[Items from a dataset]
=====

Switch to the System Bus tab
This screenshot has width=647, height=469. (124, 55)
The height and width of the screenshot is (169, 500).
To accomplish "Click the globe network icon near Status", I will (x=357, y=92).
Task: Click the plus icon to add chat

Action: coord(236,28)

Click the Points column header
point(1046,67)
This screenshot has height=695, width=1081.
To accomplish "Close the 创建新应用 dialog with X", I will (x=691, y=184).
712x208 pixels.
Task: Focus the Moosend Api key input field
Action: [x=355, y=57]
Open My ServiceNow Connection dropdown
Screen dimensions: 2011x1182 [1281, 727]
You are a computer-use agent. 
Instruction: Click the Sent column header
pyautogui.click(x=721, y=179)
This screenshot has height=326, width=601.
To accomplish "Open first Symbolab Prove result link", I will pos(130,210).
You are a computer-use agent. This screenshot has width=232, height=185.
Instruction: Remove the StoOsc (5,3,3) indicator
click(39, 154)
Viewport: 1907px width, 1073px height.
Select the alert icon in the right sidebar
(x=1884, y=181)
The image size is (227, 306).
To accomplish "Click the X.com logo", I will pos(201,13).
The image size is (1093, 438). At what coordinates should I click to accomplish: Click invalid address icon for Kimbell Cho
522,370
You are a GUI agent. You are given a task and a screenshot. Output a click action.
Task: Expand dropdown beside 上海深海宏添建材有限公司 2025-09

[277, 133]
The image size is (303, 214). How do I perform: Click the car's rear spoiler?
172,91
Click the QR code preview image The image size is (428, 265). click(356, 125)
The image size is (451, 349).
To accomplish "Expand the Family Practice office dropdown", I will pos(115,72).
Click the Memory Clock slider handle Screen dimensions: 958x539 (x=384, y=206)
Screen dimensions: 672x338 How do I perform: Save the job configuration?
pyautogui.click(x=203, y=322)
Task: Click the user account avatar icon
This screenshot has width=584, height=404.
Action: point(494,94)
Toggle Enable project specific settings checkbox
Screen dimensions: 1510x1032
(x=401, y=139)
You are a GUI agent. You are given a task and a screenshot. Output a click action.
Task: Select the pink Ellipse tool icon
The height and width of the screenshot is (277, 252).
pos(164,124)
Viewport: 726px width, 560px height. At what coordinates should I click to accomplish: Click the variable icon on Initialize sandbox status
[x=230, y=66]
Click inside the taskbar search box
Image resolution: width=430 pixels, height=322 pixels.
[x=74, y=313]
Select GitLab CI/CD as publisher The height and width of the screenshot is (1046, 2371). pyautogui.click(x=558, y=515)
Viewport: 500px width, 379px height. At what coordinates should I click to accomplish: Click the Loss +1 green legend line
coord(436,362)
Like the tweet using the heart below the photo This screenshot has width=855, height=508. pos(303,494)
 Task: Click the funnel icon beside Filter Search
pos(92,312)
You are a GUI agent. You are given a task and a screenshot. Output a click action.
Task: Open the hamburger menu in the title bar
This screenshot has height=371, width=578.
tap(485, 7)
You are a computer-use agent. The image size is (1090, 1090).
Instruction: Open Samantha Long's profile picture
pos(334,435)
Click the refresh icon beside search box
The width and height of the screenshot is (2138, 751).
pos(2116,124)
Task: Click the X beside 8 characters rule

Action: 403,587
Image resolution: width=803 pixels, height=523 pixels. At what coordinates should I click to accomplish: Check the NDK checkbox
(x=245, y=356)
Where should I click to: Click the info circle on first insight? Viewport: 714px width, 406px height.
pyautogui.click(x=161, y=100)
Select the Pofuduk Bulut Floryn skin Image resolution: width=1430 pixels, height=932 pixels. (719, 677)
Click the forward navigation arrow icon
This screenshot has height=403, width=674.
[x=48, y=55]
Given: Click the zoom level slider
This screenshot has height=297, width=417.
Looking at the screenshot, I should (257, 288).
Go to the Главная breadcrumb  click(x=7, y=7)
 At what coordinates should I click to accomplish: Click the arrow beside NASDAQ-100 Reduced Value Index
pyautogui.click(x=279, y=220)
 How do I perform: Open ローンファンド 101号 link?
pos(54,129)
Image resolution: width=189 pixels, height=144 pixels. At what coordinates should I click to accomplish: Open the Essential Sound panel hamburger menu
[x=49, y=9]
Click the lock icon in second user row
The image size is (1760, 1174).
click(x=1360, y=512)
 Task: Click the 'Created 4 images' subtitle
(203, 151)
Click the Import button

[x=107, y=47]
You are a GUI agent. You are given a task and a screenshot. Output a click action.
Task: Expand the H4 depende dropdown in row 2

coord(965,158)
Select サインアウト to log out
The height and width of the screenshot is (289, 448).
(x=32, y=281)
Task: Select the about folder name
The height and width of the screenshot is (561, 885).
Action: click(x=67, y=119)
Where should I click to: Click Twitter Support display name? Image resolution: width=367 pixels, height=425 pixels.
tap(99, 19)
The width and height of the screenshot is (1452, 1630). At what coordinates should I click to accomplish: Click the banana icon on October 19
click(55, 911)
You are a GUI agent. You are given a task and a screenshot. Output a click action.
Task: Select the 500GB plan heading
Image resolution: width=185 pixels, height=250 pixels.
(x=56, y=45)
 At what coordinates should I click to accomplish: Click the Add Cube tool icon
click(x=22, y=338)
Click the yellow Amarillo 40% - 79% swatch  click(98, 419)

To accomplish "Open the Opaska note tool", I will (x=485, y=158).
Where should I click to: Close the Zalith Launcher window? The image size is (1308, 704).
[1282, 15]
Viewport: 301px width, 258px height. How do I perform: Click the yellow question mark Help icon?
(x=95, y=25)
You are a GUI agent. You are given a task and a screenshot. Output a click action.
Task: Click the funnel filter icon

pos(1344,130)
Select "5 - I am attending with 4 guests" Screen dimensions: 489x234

=====

◆ **PROBLEM DETAILS**
Multiply every click coordinate in the answers by 1.95 and round each product to a whole number, with halves rounded up. Rewrite the lines from the line with "will (x=485, y=158)." up to and including the line with "(x=95, y=25)", keeping the requests unchanged and writing only these lines.

◆ **IN RESPONSE**
To accomplish "Open the Opaska note tool", I will (x=946, y=308).
Where should I click to: Close the Zalith Launcher window? The image size is (1308, 704).
[2500, 29]
Viewport: 301px width, 258px height. How do I perform: Click the yellow question mark Help icon?
(x=185, y=49)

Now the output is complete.